Returning now to the essay “Complicated Grief,” let’s look at Dr. Cacciatore’s response. She commented how the bereaved were again at risk of being diagnosed and “treated” for “absolutely normal feelings and experiences” after a painful and traumatic loss. Responding to the above description of complicated grief, she said:
Ha! Social norms? Around grief? Talk about pathology! Western culture’s “social norms” and expectations around grief, especially when traumatic, are as abnormal and avoidant as any society could get. The average bereavement leave is three days, many bereaved parents are medicated within days or weeks after a traumatic loss (even in the presence of data to suggest these medications can be harmful and iatrogenic), and mourners are expected, and then pressured, to get back to ‘life-as-usual’ often within weeks or mere months, even after traumatic death. And our social networks often fail as others’ tolerance wanes in the months and years that follow.

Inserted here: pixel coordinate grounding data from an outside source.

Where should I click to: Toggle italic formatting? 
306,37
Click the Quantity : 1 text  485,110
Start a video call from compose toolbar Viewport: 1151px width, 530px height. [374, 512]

Perhaps there is better guidance for conceiving a time frame for grief and bereavement in the book of Ecclesiastes (3:1-8) than in the DSM. There the Preacher said there is a season and a time for everything under heaven. Notice that he doesn’t try and quantify “season” or “time.” A time to be born and a time to die; a time to weep and a time to laugh; a time to mourn and a time to dance; a time to keep silent and a time to speak. When weeping turns to laughing, when mourning is replaced by dancing, then the season of grief has run its course. However, when individuals attempt to pathologize human emotion by blurring the line between grief and psychiatric disorder, it is a good thing that people like Joanne Cacciatore and Allen Frances choose to speak up and not remain silent.